EDIT in 2021: updated the link to the *nix install script.
Noteworthy changes since the previous build:
  • Fixed variable transfer to TI-68k through DBUS protocol, and several other operations on multiple DBUS platforms, which I broke several months ago. Reported by TI-68k old-timer Oliver "Boscop" Hoog on #ti;
  • Synchronized the send_var and send_var_ns implementations, which fixed three minor implementation discrepancies spotted by looking at multiple implementations side by side; while at it, made the code cope better with outright invalid data structures which might be passed to libticalcs by evil users (libtifiles obviously doesn't generate such weirdness) and trigger nullptr derefs and OOB writes.

The usual links:



EDIT in 2021: updated the link to the *nix install script.
Minor changes since the previous build:
  • implement a suggestion from Benjamin Moody which has been on the wish list for a while: use separate calculator models for monochrome models and color models in ticonv_varname_{to,from}_tifile;
  • make it possible to send Nspire key codes through ticalcs_calc_send_key(): widen the key code argument from uint16_t to uint32_t, add Nspire key definition files

The usual links:


EDIT in 2021: updated the link to the *nix install script.
A bunch of changes since the previous build:
  • reduced some internal code duplication and exported yet more functions to users (under no promise of backwards compatibility);
  • communication fixes for MacOS X with especially the Nspire, by Adriweb;
  • changes and code-based documentation related to requesting information from DUSB TI-Z80, TI-68k and TI-eZ80 calculators.

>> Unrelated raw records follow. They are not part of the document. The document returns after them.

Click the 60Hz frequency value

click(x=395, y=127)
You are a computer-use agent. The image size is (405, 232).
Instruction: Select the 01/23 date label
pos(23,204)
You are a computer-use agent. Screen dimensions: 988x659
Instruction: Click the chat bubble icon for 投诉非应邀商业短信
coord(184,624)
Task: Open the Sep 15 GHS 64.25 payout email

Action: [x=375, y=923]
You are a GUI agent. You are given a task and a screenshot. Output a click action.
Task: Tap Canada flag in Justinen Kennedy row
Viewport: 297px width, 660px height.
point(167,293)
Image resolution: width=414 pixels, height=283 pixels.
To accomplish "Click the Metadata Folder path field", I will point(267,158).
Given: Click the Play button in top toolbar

A significant number of previously undocumented parameters, some of which are useful, came to light;
  • other bugfixes and improvements;
  • rebuilt against a newer version of the external libarchive library, namely version 3.2.1, containing a bunch of security fixes.


This build is noteworthy in that it is probably the last beta build before the long overdue release of TILP II 1.18 Smile
As such, and even if I know that very few people use TILP or its libraries, testing would be appreciated.

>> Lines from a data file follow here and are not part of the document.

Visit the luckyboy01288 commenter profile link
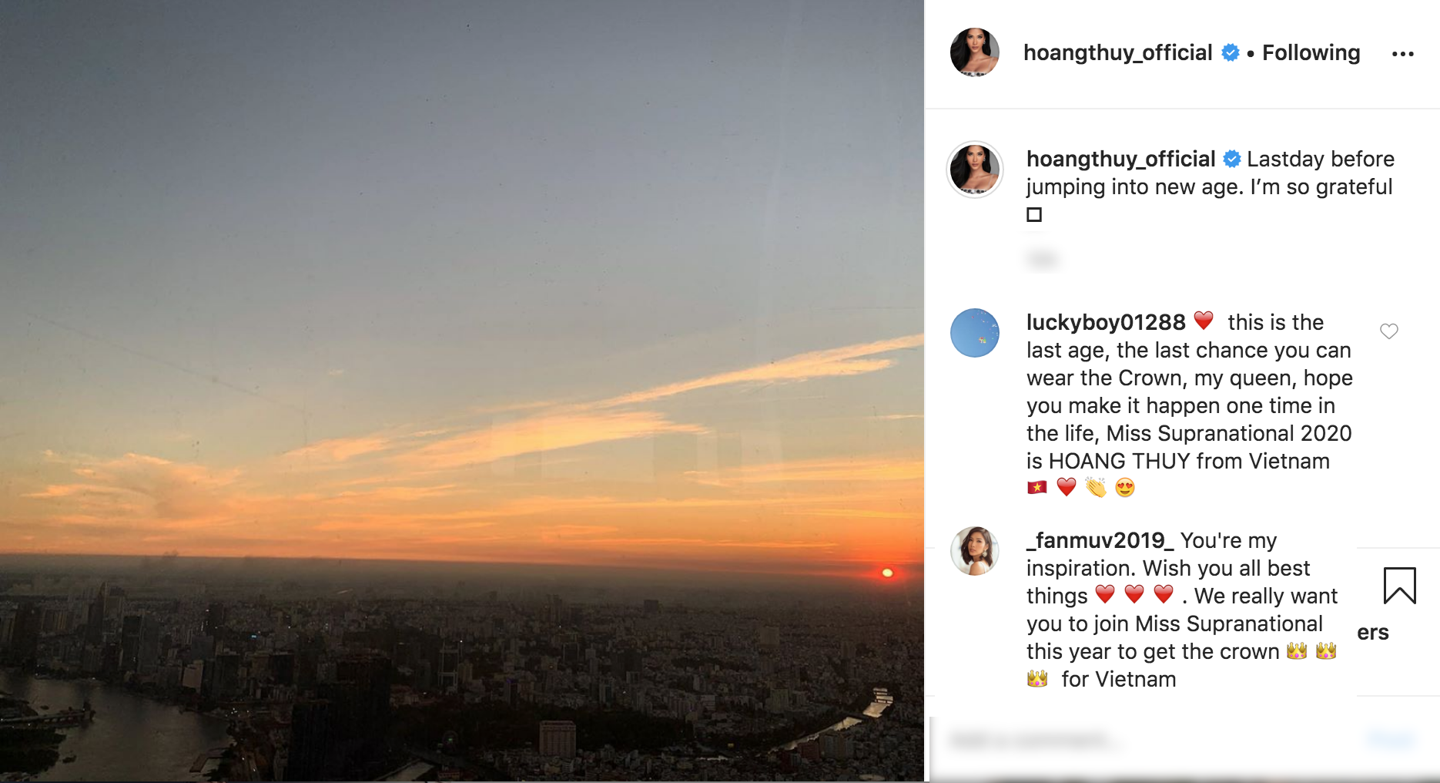Screen dimensions: 1440x783 pyautogui.click(x=1105, y=322)
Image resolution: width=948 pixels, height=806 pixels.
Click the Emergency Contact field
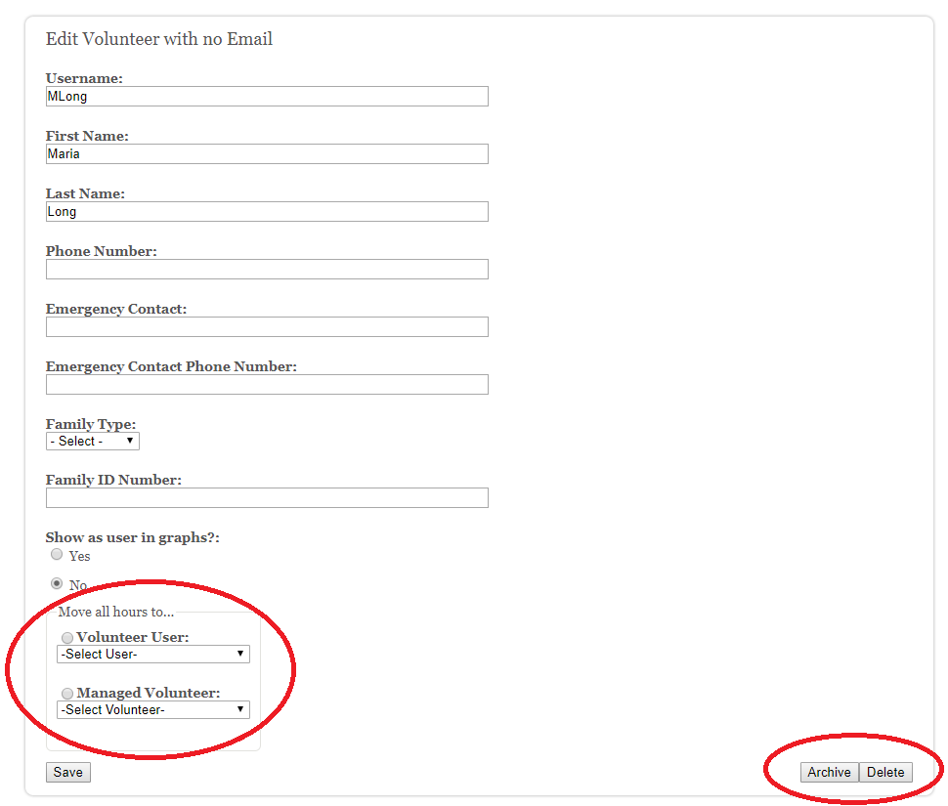[x=266, y=327]
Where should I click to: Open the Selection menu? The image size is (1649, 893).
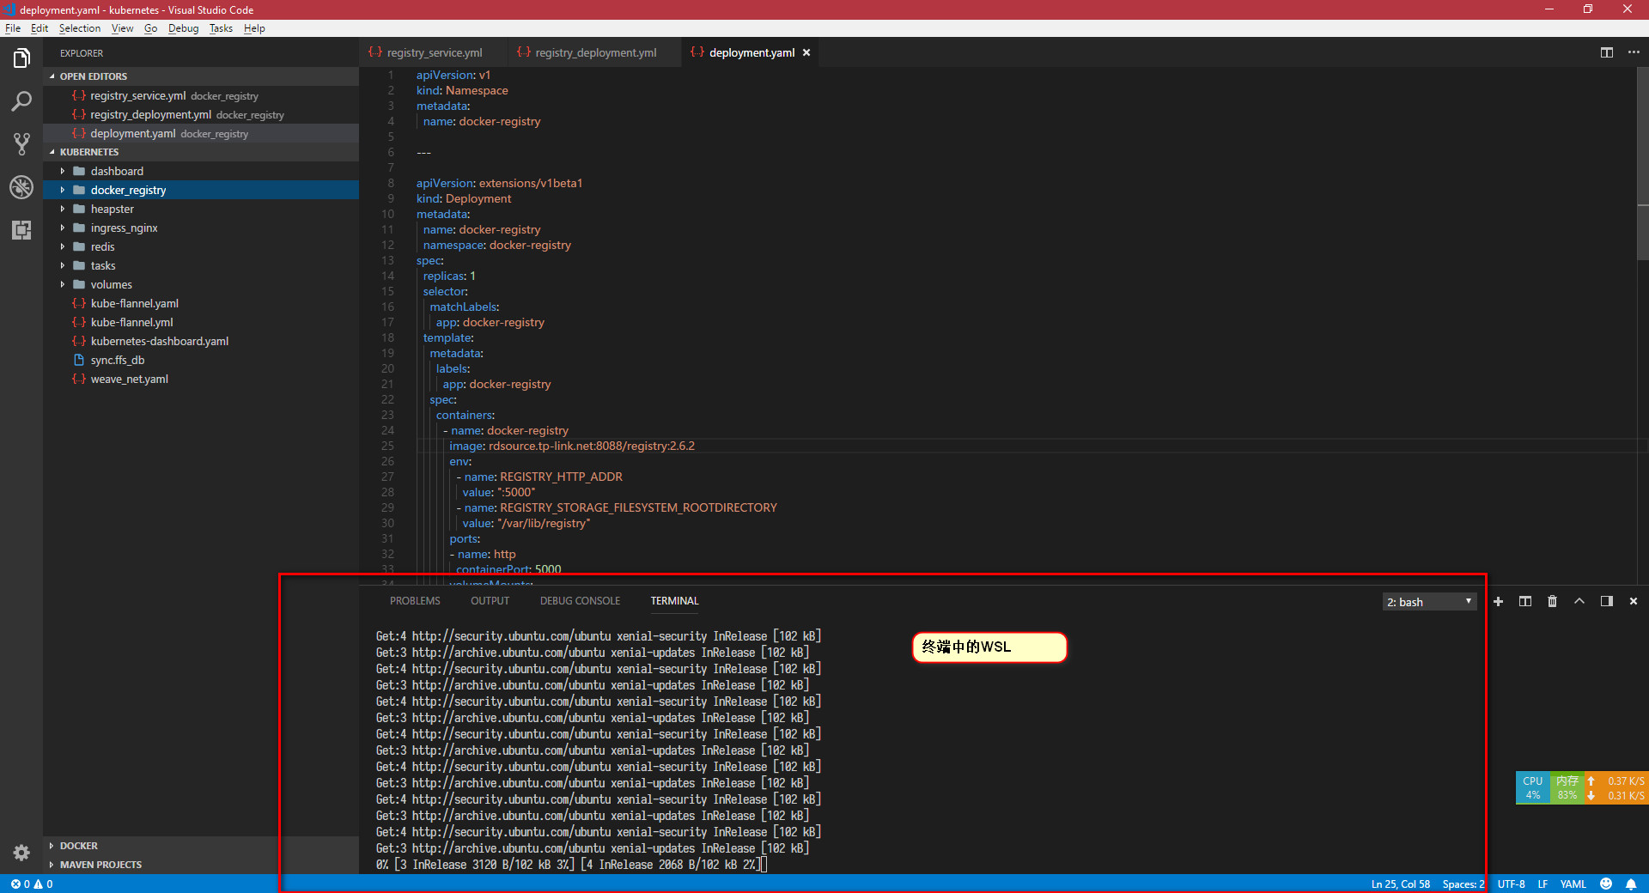79,28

The only remaining item for the current development cycle is adding clock getting / setting support for the TI-eZ80 series, which was made possible by the DUSB PID documentation work from the past few weeks. Not a task for this week-end, though.

The usual links:


EDIT in 2021: updated the link to the *nix install script.
It seems like some commit broke clock setting on the TI-89 Titanium. I don't have time to check which commit broke the clock setting right now.




I commented out lines 97-100 in tilp_and_gfm/tilp/src/clock.c
and I can sync to PC (the synced time is 1 hour behind, probably because of Daylight Saving Time...)
but the time won't display correctly:


Thanks for the report.
The commit which broke the code is probably c05d75c70ca12406ee91b376199d6937657f8d7f.
get_clock() in https://github.com/debrouxl/tilibs/blob/master/libticalcs/trunk/src/calc_89t.c is now openly wrong on lines 943-946, 949, 974-976.

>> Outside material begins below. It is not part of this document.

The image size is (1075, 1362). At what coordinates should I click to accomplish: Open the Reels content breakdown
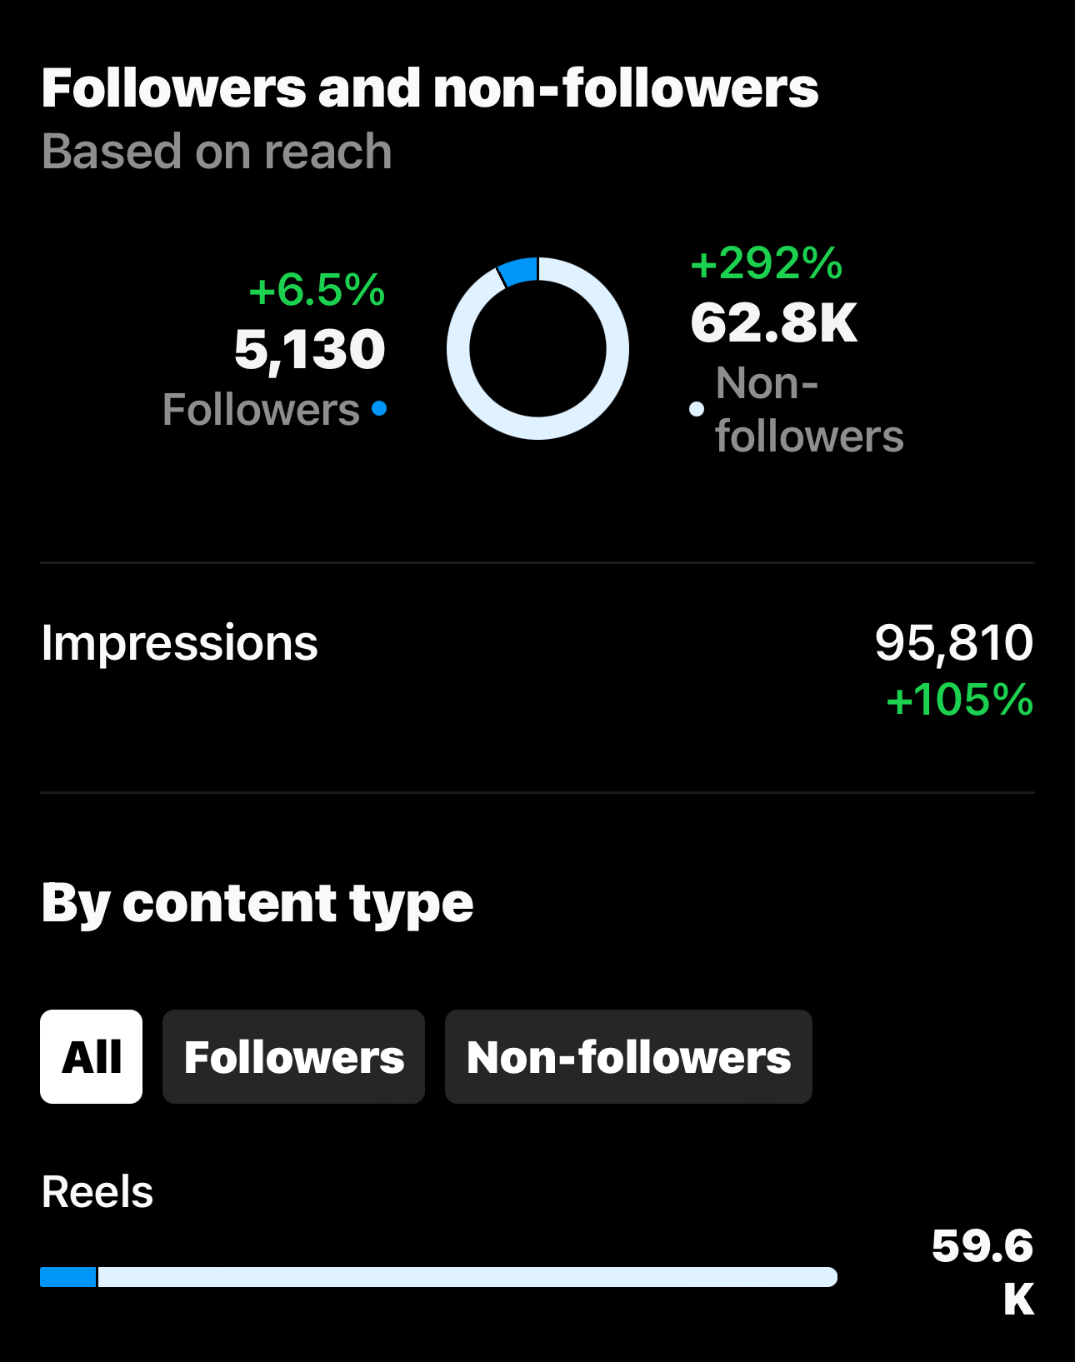click(x=97, y=1191)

EDIT: I pushed a tentative fix on the "experimental" branch. For the first time in a while, I don't have my 89T around with me... right at a time I'd need it for testing code changes Smile
The same situation is still happening on the experimental branch. (of both tilp_and_gfm and tilibs)

I'll have some more time to check out the issue this weekend.
during the set up process it says "Sorry the files could not be downloaded. Click 'Retry' to try downloading again, or click 'Cancel' to terminate setup." ive checked my firewall settings and its not blocked. any suggestions.
Thanks for the report.
The installer attempts to download the following file:
http://downloads.sourceforge.net/project/gtk-win/GTK%2B%20Runtime%20Environment/GTK%2B%202.24/gtk2-runtime-2.24.10-2012-10-10-ash.exe?use_mirror=autoselect
which I've just tried to download four times in a row with wget, and sure enough, it worked.

I can see that some of these download attempts were redirected from HTTP to HTTPS, which is a good thing... but maybe the downloader I'm using inside the InnoSetup installer doesn't support that, doesn't like the certificate presented by the server, or something along those lines.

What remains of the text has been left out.